Partant de là, ébauchons la logique suivante. Des milliardaires achètent régulièrement des titres de presse, des télévisions, des sociétés d'édition, et constituent de puissants groupes médiatiques. Ces milliardaires entretiennent des relations de proximité avec la classe politique : avec un parti, avec des candidats, avec des élus... Ils utilisent leurs médias pour favoriser la classe politique qui leur est proche. Certains le font ostensiblement, d'autres de façon plus hypocrite, plus sournoise. Une fois cette classe politique au pouvoir, elle adopte des lois qui favorisent les plus riches. La boucle est bouclée. C'est le retour sur investissement des milliardaires, du 1% le plus riche, qui devient encore plus riche.
Faire élire un candidat demande de construire tout un univers mental à implanter parmi la population. Le recours à l'ennemi qui suscite l'angoisse est fréquent : un coup c'est l'étranger (les Russes, les Chinois...), un coup c'est l'ennemi de l'intérieur (l'extrême-droite, l'extrême-gauche, les immigrés, les chômeurs...). Et, face à cette menace, roulement de tambour : voici le nouveau champion vanté par les médias, tout neuf, tout propre, le politicien qu'il vous faut, celui qui, tel le robot ménager, répondra à tous vos besoins.

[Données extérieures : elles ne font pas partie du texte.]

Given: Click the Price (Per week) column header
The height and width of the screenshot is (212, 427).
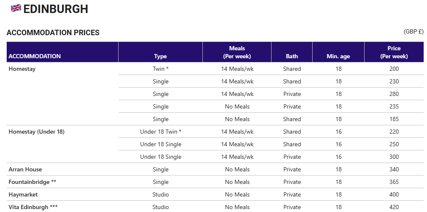Looking at the screenshot, I should click(394, 52).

Les exemples sont légion. Berlusconi fut l'un des précurseurs, à la fin du siècle dernier. Il a poussé la logique à son terme en devenant lui-même le produit de ses télévisions, le politicien soutenu par ses médias. Avec le temps, on en arrive à ce que les médias fassent élire, par une majorité de citoyens modestes, ou de la classe moyenne, des représentants appartenant à la minorité la plus riche. Un Friedrich Merz, un Donald Trump, un Rishi Sunak sont des millionnaires. L'actuel gouvernement français est lui aussi riche en millionnaires. C'est ce qu'on nommait par le passé la ploutocratie, c'est-à-dire le pouvoir politique aux mains des plus riches. Plus besoin de les convaincre de voter des lois favorisant la haute bourgeoisie puisqu'ils en font eux-même partie.
Il faut bien comprendre que si les inégalités augmentent sans cesse depuis plusieurs décennies, c'est qu'il y a une raison à cela. C'est qu'il existe des mécanismes qui le permettent. Et ces mécanismes passent par la loi (favoriser les gros propriétaires fonciers, les héritiers, les actionnaires, l'évasion fiscale, etc.). De l'intérêt, pour qui veut en tirer profit, de contrôler les politiciens. Et donc, au préalable, de les faire élire grâce à l'action des médias. Pendant ce temps, on détourne l'attention du peuple en créant des ennemis qui lui font peur. Ce qui permet de faire disparaître des esprits les clivages de classes sociales, les rapports de domination économique, les causes socioéconomiques des problèmes qui touchent la société. Ainsi, celui qui est la victime de ces inégalités se retrouve à élire celui qui est à l'origine de son problème.